You can't just argue "who wouldn't want a better school for their child" and therefore it is ok. That's complete bollocks.

noddyholder · 12/06/2015 19:40

Just leave it The post about the 'perk' of a better area is Shock Everything that is wrong about this country

JassyRadlett · 12/06/2015 19:50

Just mind your business and understand that if anything was done slightly underhand it was with the good of their kids in mind.

Yep. Fuck the other kids they've done out of a place.

Northernlurker · 12/06/2015 20:58

I wouldn't give it to the school. What's done is done. Why make some poor kid lose their place just so the mothers of mumsnet can feel righteous.

PenguinsandtheTantrumofDoom · 12/06/2015 21:01

It isn't to feel righteousness. It is so the poor kid who lost a place gets if (if there have been shenanigans )

Eastpoint · 12/06/2015 21:17

The child may have a place regardless of address if has ever been looked after (ie adopted or in care) or if there is a medical reason. Either of these scenarios may apply - forward it or return to sender but mind your own business.

AyMamita · 12/06/2015 21:35

If the child has a place for other reasons than address, as Eastpoint said, it won't do any harm to return the letter to the school with "moved out Dec 2014" on it.

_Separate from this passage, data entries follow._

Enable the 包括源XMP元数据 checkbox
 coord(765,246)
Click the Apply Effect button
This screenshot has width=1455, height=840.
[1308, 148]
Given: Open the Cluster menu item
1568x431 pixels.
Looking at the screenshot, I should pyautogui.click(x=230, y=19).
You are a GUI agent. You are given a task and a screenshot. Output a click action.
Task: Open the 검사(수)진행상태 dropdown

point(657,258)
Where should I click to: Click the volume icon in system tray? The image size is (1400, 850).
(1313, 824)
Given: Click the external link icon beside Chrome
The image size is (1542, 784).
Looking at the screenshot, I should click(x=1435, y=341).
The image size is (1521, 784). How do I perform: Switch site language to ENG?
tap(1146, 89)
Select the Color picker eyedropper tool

ShadowFire · 12/06/2015 21:52

Why make some poor kid lose their place just so the mothers of mumsnet can feel righteous

And what about the poor kid who applied using correct details but missed out on being offered a place at that school and is first on the waiting list?
Why is it okay for that child to lose out on a school place they're legitimately entitled to because another parent has lied about their address?

My DS didn't get a place in our oversubscribed local school. He was the third child to be refused. I'd be furious if I thought that he'd been denied a place, or pushed further down the waiting list, by other parents lying about their address.
If a parent lies about their address to get their child into an oversubscribed school, then they've stolen a school place from a child with a valid claim to that place. It's not about "feeling righteous".

(And yes. I'm aware that this may not be the case in the OP's scenario. It's possibly an administrative error. But if the school's used the old address because of an administrative error, returning the letter to the school isn't going to cause problems for the child and their family)

MayPolist · 12/06/2015 22:01

Why is it from the school and not the LEA?

PenguinsandtheTantrumofDoom · 12/06/2015 22:03

Letters re settling in will be from the school may

MayPolist · 12/06/2015 22:04

why haven't they had an offer letter, I wonder?

ButterflyUpSoHigh · 12/06/2015 22:05

Return it to the school. If they have done nothing wrong then no problem. If they have cheated then they deserve to lose the place. My LEA removed 10 places this year of cheats.

PenguinsandtheTantrumofDoom · 12/06/2015 22:06

Well the redirection has just run out.

But in my area if you apply online and accept your first choice online you don't get it in hard copy.

ShadowFire · 12/06/2015 22:14

Plus, if they did update their address with the LEA and it is an administrative error by the school, then the offer letter would have gone to the correct address.